The Catholic Church’s pregnancy advice service, Cura, is to receive €2.2 million in state funding over the next two years, despite refusing to provide pregnant women with abortion information.
Cura, which is an agency of the Catholic Bishops’ Conference, offers pregnancy advice through 17 centres, staffed by more than 300 volunteers.
Four Cura volunteers in Letterkenny were sacked from the organisation for complaining publicly about the organisations’ abortion referral policy in 2004.
In October 2005, at a hearing of the Joint Oireachtas Committee on Health, Deputy Fiona O’Malley asked whether it was appropriate for ‘‘an agency with a particular religious or moral belief to be in receipt of public monies’’.
She praised the stance of the Crisis Pregnancy Agency (CPA) on the issue, which she said she supported 100 per cent.
‘‘I have forgotten how much funding the agency provides to Cura, but it is substantial,” said O’Malley. ‘‘When will this issue come to a head, because it needs to be resolved?”
Former CPA director Olive Braiden told the committee that the CPA had ‘‘not had much communication with Cura since the problem last year when some members of Cura would not allow a referral system’’.
She said the CPA had worked with Bishop Fleming, who was head of Cura at the time. They agreed that, if a woman wanted information on abortion, the counsellor would inform her that Cura could not give her this information directly, but 13 state-funded agencies could give such information.
‘‘The Cura counsellors were to give women what we call the ‘Positive Options leaflet’, which lists all the agencies and their services,” said Braiden. ‘‘This meant they did not need to deal with the subject directly, which is against their ethos. However, they were happy to deal with it in this way, and we were happy to accept that."

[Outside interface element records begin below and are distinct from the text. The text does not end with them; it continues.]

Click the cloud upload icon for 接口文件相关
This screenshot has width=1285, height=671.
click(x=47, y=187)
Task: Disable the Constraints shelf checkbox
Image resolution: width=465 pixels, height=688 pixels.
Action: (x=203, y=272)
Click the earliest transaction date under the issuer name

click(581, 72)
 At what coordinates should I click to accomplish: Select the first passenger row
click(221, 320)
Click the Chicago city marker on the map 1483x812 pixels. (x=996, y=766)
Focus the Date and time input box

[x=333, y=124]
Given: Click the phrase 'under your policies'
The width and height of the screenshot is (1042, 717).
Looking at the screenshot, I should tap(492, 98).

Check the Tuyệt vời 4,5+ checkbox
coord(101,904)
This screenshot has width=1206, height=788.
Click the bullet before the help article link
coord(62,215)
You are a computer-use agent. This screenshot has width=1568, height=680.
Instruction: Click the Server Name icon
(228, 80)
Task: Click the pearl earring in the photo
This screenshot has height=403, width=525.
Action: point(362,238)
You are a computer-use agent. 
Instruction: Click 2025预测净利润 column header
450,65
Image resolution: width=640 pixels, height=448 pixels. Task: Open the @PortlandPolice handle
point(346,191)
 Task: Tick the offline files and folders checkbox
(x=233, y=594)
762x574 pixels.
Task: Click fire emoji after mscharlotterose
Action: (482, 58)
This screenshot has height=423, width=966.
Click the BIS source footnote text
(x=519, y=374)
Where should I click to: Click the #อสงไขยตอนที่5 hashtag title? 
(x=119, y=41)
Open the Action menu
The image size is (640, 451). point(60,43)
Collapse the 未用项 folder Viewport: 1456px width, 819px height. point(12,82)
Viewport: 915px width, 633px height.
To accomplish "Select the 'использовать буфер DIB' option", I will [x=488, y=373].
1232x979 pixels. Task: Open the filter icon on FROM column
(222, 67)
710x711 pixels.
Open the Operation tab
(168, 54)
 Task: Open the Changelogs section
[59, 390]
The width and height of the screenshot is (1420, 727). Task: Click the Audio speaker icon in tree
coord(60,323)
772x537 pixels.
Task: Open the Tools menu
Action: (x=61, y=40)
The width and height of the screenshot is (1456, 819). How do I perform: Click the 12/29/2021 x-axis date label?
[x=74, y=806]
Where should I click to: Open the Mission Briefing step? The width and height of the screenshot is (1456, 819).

‘‘I am adamant that there needs to be a separation between Church and state, especially as there are many religions and faiths in this country. The state has decided to provide an information service to give women the data to which they are entitled. The Crisis Pregnancy Agency believes that all agencies funded by the state should offer all forms of information.”
The CPA has now drawn up a new service-level agreement with Cura.
Paragraph 7.1 of the agreement says: ‘‘Any service provider wishing to exercise a conscientious objection to the provision of this information may do so. Where a pregnant woman. . . requests act information, an appropriate referral must be made.”
But last week, Martin Long, director of the Catholic Communications Office, said Cura would not make available the Positive Options leaflet.
‘‘We don’t give the leaflet out, and are not obliged to give out the leaflet under the service level agreement,” he said.‘‘We won’t and don’t give abortion information to anyone.”
The CPA refused to answer questions about the provision of abortion information.
Director Caroline Spillane said: ‘‘We have said what we are going to say and that is the end of the matter.”